[Stored data entries]

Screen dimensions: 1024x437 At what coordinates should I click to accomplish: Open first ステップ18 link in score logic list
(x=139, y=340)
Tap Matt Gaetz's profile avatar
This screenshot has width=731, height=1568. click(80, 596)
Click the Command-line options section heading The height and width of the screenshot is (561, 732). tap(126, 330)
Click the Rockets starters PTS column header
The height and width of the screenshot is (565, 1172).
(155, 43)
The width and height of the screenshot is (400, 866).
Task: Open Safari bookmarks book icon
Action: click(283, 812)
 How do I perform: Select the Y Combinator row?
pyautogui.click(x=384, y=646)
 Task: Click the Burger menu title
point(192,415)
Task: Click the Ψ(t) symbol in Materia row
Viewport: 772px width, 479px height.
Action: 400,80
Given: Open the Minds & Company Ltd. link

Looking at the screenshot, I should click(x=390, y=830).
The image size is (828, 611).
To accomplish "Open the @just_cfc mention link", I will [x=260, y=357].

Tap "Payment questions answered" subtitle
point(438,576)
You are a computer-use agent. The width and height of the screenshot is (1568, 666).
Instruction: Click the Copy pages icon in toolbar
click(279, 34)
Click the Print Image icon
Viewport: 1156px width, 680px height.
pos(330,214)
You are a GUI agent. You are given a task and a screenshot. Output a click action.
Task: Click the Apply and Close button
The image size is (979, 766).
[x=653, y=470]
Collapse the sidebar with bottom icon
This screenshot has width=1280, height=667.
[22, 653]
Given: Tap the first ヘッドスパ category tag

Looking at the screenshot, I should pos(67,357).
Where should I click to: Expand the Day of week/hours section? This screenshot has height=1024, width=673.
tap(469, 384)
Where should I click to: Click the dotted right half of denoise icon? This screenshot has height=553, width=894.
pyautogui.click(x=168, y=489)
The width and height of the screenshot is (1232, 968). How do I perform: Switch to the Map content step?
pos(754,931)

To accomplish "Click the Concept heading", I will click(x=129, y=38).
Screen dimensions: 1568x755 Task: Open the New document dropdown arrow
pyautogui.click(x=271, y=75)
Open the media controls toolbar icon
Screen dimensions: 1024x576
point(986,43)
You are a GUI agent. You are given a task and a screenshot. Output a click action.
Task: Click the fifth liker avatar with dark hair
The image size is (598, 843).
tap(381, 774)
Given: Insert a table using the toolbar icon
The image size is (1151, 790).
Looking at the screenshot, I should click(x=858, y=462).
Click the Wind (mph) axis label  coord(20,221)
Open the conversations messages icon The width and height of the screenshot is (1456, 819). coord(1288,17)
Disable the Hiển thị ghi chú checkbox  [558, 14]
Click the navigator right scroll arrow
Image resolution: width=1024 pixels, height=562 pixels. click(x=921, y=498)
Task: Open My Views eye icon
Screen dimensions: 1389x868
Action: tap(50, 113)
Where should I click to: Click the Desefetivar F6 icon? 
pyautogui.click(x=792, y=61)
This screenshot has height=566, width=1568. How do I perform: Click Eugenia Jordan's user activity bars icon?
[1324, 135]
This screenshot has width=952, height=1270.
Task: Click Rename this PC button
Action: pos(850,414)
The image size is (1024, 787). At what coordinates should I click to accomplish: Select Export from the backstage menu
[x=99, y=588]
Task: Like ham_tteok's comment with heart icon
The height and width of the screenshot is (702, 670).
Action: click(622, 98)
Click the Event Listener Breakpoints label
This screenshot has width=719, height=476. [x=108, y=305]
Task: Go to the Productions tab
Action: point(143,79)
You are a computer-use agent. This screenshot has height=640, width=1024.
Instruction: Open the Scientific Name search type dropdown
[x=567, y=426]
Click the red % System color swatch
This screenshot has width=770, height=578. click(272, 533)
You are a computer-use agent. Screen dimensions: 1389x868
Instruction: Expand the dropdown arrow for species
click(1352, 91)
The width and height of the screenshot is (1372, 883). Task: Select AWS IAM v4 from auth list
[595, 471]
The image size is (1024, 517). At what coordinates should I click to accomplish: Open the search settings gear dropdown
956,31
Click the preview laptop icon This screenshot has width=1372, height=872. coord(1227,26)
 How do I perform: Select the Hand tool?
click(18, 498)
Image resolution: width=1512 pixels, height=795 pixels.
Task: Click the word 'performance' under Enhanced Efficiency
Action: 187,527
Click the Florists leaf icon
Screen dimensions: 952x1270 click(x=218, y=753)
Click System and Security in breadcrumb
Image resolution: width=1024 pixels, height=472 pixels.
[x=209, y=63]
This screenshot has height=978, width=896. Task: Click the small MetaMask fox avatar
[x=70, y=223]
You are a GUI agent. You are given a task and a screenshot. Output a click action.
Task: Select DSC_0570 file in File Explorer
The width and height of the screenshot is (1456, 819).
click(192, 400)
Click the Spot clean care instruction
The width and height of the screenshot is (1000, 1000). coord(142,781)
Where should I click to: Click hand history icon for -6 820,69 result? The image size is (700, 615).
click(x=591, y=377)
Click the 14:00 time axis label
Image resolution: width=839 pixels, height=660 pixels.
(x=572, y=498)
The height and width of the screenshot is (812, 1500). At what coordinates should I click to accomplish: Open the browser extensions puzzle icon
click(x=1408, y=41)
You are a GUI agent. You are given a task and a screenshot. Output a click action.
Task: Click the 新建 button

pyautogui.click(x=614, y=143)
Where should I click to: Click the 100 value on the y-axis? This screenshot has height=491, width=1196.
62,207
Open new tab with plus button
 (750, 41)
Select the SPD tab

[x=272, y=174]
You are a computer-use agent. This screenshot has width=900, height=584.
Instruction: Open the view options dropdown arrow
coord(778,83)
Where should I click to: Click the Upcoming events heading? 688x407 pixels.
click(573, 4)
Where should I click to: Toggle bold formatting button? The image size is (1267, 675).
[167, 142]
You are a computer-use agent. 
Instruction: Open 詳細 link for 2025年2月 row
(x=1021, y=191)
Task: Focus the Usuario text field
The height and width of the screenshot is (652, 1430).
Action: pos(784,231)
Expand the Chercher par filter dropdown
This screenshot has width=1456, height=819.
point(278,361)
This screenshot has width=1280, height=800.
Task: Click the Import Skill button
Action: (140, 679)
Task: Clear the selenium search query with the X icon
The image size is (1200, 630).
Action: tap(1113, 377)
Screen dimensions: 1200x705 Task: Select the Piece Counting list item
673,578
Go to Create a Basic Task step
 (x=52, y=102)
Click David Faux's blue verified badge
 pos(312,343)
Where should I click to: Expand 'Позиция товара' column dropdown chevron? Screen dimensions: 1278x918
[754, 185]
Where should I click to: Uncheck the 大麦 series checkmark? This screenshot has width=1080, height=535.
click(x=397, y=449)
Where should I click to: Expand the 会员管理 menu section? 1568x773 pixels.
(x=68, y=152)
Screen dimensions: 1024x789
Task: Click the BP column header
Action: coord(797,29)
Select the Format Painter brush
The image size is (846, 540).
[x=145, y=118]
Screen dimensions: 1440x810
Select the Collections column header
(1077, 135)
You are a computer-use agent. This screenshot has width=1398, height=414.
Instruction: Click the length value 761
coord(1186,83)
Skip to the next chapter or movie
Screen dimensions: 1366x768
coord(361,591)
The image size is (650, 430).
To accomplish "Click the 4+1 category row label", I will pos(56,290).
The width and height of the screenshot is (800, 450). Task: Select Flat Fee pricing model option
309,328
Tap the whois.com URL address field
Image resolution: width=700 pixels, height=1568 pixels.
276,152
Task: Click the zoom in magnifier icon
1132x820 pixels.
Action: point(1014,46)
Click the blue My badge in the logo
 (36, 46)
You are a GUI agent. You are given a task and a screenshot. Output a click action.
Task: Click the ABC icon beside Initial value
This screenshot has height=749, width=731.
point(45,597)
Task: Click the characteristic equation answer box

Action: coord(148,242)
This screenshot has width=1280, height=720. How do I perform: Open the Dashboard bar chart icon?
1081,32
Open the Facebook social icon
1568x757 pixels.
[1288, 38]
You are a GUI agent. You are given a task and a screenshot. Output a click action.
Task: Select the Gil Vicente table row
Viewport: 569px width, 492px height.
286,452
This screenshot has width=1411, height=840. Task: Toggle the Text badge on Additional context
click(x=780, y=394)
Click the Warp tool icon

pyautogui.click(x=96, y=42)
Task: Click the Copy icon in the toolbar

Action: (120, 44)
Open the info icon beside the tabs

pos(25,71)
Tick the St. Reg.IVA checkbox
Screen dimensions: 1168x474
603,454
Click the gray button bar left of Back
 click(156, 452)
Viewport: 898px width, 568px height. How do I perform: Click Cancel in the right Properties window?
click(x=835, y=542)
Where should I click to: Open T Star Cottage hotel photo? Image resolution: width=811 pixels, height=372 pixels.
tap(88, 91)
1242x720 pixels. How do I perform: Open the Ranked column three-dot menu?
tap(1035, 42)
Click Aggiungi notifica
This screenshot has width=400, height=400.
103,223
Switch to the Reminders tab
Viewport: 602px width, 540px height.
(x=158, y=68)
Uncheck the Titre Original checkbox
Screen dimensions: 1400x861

## Task instructions
Repeat the entries above exactly, beginning at their first line and ending with the line that contains "Task: Click the Apply and Close button", with nothing added.

## Solution to this exercise
Screen dimensions: 1024x437 At what coordinates should I click to accomplish: Open first ステップ18 link in score logic list
(x=139, y=340)
Tap Matt Gaetz's profile avatar
This screenshot has width=731, height=1568. click(80, 596)
Click the Command-line options section heading The height and width of the screenshot is (561, 732). tap(126, 330)
Click the Rockets starters PTS column header
The height and width of the screenshot is (565, 1172).
(155, 43)
The width and height of the screenshot is (400, 866).
Task: Open Safari bookmarks book icon
Action: click(283, 812)
 How do I perform: Select the Y Combinator row?
pyautogui.click(x=384, y=646)
 Task: Click the Burger menu title
point(192,415)
Task: Click the Ψ(t) symbol in Materia row
Viewport: 772px width, 479px height.
Action: 400,80
Given: Open the Minds & Company Ltd. link

Looking at the screenshot, I should click(x=390, y=830).
The image size is (828, 611).
To accomplish "Open the @just_cfc mention link", I will [x=260, y=357].

Tap "Payment questions answered" subtitle
point(438,576)
You are a computer-use agent. The width and height of the screenshot is (1568, 666).
Instruction: Click the Copy pages icon in toolbar
click(279, 34)
Click the Print Image icon
Viewport: 1156px width, 680px height.
pos(330,214)
You are a GUI agent. You are given a task and a screenshot. Output a click action.
Task: Click the Apply and Close button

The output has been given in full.